入学してからの5日間、落ち着いて自分を振り返る余裕が全くなかった。学校のこと、新しいクラスメートのこと、そしてもちろん部活のこと。
H県行きの高速バスは、目的地が終点なので、何も考えていなくても大丈夫。なんなら、寝てしまっていても到着したら運転手さんに起こしてもらえるだろう。
(ちょっと寝ようかな…)
しかし、学校の授業中は眠くて仕方がないのに、こうしてゆっくり1人で過ごす時間ができると、かえって眠気は来ず、代わりに沙希の頭の中には優美のことが思い出された。

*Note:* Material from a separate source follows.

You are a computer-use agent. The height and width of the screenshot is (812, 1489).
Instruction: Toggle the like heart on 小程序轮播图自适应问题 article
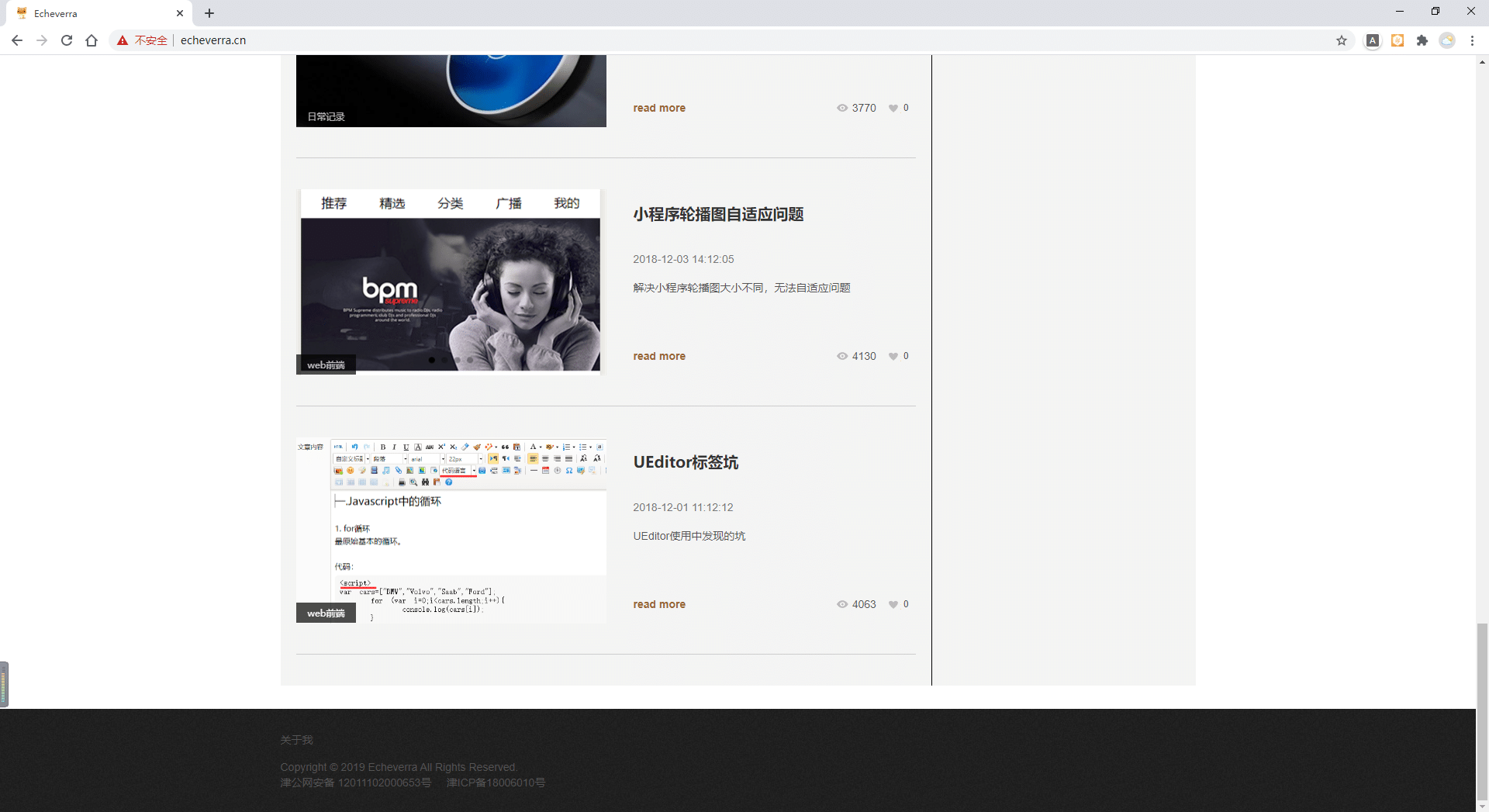click(894, 356)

(優美、そうは言わなかったけれどやっぱり、私のために
(両親とも離れて、知ってる人が一人もいないO県でどうしているんだろう…)
(私じゃなく、優美がウチの吹奏楽部に入っていたら、今頃どんな演奏をしていたんだろ…)
考えれば考えるほど、沙希の気持ちは塞ぎこむ。
入学式後のあの電話の後から、何度無料通信アプリの画面を開いたかわからない。
でも、電話でも自分の気持ちがうまく伝えられなかったのに、文字ではますます伝えられそうにもない。細かなニュアンスが伝わらず、話が行き違って喧嘩になってしまいそうだ。
「私のために渡久山高辞退したの?」
このことをどんなに婉曲して、オブラートに包んで聞いたところで、優美が
「そうだよ。」
と言うとは思えない。それじゃあ、否定してもらったところで私の自己満足にしかならない。
頭の中が堂々巡りをしているうちに、バスはH県のバスターミナルに到着した。
(うわー。楽器屋さんおっきい)
H県にあるマツバ楽器は、世界最大手の総合楽器メーカーの販売店だ。市内の一等地に立つマツバ楽器のビルは、その全フロアがマツバ楽器の販売フロアで、CDやDVDの販売フロアやピアノの販売フロア、沙希の目的である管楽器の販売フロアもある。管楽器販売フロアには防音室も完備され、楽器やマウスピースを試奏して選ぶことができる仕組みだ。
管楽器販売フロアのカウンターでマウスピースを探しに来た旨を告げたが、
「ただいま防音室が埋まっておりまして。少々お待ちいただけますか?」
女性の店員が申し訳なさそうにいう。
「あ、それじゃあその辺見ておきますから。」
沙希はフロアの中を見渡した。
ピカピカのトランペットやホルンがところ狭しと展示されている。マツバ楽器製のホルンを見つけ、プライスタグを見るが、
「うっ…」
どれも30万円を軽く超えるプライス。ため息をつきつつ美しい楽器を眺めていると、ものの2,3分で防音室のドアの一つが開き、中から先客が出てきた。
「あ、ちょうど空きましたのでどうぞ防音室3番へ。」
店員が何本か見繕ってくれたマウスピースを持ち、防音室へ向かう。
分厚い扉が2重になった防音室。中から出てきたのは、自分と同じようなホルンのケースを持った高校生くらいの女の子だ。その先客が、急に口を開いた。